### Challenge 1
Write out the entries, not the YOLOv2 configuration article, from the start of the entries through the line that contains "(x=728, y=588)", inclusive.

### Quoted passage
+++++

YOLO V2 Configuration file Explained!!

Tanmay Thaker
Nerd For Tech
Published in
9 min readMar 29, 2022

The YOLOv2 config file can be found in darknet/cfg/yolov2.cfg. The link to the configuration file is given here: https://github.com/pjreddie/darknet/blob/master/cfg/yolov2.cfg

Now lets us understand this config file step by step. First, let us deep-dive into the net layer:

[net] layer
# Testing
#batch=1
#subdivisions=1
# Training
batch=64
subdivisions=8
width=608
height=608
channels=3
momentum=0.9
decay=0.0005
angle=0
saturation = 1.5
exposure = 1.5
hue=.1
learning_rate=0.001
burn_in=1000
max_batches = 500200
policy=steps
steps=400000,450000
scales=.1,.1
  1. Batch
    Batch means Batch Size. It represents the number of training examples utilized in one iteration. When we load the datasets(images in our case) to the memory we have two options:
    a) either load the whole data set to the memory at once or
    b) You can load a sample set of data into the memory. Now if the size of the data is huge, then the training speed of the model will be very slow because you are using a lot of memory in your CPU which is very
    inefficient. Hence, we divide our data set into batches. Another reason for using batch is when we train our deep learning model without splitting into batches, then our neural network has to store errors values for all those images in the memory and this will cause a great decrease in the speed of training. As we know that the model updates weights and a bias only after passing through the whole data set, hence if we pass the large data set then the training will be quite slow. It's better if we split our data into small batches.

+++++

### Dataset excerpts

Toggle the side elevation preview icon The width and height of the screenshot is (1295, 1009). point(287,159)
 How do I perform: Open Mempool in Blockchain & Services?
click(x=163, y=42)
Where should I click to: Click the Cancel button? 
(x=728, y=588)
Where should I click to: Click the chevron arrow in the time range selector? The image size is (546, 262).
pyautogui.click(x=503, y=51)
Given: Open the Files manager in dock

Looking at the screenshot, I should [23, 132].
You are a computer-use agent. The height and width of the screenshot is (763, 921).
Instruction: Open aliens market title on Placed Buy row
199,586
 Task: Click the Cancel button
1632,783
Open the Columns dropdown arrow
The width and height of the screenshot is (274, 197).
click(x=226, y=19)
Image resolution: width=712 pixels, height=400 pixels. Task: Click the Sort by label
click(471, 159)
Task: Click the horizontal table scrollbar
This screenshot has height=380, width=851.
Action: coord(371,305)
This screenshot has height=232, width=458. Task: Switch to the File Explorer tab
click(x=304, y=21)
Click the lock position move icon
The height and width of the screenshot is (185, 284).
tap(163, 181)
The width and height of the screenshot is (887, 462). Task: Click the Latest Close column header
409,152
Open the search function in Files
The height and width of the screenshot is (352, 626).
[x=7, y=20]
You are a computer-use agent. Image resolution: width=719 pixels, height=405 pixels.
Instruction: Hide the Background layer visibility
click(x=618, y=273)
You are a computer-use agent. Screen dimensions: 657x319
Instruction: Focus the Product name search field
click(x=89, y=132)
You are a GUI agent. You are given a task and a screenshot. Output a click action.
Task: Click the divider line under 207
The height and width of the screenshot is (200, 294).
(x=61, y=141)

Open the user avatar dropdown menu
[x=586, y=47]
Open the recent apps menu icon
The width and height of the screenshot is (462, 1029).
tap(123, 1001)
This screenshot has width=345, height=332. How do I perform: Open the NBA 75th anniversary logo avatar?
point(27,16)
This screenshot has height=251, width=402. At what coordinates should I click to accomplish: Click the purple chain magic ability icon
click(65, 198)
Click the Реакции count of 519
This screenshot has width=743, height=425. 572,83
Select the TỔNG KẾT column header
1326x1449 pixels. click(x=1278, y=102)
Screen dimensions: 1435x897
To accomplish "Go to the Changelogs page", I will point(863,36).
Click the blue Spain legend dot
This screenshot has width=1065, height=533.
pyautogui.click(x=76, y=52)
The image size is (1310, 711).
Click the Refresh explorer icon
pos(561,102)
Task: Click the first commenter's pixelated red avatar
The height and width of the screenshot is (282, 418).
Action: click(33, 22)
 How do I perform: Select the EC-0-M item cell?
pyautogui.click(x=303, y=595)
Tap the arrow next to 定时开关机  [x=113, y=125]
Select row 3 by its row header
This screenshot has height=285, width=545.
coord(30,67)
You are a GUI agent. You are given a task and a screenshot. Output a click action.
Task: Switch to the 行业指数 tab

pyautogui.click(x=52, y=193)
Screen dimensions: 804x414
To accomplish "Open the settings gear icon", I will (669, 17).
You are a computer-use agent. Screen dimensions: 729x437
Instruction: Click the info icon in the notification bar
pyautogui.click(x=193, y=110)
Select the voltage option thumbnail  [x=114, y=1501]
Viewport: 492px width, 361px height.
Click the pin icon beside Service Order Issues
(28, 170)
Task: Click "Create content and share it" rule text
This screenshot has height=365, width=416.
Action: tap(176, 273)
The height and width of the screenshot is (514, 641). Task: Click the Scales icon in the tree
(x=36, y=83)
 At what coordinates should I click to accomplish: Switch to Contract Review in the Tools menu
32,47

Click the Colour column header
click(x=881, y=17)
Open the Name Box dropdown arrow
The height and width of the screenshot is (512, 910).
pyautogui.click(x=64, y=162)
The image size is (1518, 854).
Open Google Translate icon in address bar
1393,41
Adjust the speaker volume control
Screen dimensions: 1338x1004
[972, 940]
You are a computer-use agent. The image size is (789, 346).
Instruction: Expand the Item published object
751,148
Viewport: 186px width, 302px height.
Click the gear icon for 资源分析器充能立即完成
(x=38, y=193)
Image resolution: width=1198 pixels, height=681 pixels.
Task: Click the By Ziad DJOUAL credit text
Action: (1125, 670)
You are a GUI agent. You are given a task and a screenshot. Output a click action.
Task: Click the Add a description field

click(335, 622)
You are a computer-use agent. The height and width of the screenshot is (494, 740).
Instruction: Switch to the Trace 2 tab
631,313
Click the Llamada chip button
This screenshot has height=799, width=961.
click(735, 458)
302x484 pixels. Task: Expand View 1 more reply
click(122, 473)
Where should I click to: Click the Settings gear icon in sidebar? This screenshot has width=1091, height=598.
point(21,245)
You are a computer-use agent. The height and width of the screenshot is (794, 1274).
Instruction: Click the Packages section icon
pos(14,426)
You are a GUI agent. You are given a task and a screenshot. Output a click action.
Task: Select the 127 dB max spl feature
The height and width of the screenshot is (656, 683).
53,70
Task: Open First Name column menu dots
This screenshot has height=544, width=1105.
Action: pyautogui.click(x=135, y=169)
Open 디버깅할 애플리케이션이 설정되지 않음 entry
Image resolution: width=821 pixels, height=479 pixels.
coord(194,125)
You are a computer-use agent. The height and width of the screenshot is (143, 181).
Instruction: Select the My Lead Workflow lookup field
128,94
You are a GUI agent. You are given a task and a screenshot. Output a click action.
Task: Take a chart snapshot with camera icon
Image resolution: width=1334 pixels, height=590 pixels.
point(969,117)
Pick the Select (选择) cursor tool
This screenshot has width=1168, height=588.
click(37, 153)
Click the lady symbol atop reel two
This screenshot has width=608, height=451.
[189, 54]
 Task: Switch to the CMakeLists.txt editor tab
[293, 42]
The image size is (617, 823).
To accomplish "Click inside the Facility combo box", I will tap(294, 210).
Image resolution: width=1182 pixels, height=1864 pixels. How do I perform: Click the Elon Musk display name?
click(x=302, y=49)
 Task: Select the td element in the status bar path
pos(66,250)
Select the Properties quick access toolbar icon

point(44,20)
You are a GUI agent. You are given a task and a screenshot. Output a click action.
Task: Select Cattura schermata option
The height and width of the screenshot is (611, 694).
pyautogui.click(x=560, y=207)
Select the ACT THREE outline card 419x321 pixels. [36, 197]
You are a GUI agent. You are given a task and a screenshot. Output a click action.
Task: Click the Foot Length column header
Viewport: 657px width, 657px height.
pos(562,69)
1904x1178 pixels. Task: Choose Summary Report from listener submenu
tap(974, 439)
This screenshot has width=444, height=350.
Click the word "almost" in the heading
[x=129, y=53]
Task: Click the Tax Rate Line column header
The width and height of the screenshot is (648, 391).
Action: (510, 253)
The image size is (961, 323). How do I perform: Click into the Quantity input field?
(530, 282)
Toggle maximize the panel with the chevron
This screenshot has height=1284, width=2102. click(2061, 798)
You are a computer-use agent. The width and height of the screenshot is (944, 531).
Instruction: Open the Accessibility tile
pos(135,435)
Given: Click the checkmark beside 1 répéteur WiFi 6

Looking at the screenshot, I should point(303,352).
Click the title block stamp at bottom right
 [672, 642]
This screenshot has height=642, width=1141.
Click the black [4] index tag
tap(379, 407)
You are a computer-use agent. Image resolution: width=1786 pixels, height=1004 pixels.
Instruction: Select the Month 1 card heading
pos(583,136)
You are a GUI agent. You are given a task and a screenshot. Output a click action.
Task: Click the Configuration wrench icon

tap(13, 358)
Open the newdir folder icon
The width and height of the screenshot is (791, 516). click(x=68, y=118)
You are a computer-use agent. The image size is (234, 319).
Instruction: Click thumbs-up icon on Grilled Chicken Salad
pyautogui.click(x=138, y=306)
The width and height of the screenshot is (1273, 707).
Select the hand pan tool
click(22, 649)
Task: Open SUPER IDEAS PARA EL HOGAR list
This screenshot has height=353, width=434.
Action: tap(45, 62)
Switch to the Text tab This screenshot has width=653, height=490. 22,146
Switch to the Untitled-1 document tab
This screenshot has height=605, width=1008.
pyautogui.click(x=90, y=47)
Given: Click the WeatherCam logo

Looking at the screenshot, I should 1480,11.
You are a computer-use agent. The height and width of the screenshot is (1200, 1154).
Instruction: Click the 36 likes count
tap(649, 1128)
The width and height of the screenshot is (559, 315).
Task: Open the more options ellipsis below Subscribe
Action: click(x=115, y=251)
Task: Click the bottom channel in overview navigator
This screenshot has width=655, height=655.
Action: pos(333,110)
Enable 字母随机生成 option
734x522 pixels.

+++++

### Challenge 2
In the [net] layer settings shown in the YOLOv2 configuration article, list every parameter whose value contains a decimal point.

### Complete response 1
Toggle the side elevation preview icon The width and height of the screenshot is (1295, 1009). point(287,159)
 How do I perform: Open Mempool in Blockchain & Services?
click(x=163, y=42)
Where should I click to: Click the Cancel button? 
(x=728, y=588)

### Complete response 2
momentum, decay, saturation, exposure, hue, learning_rate, scales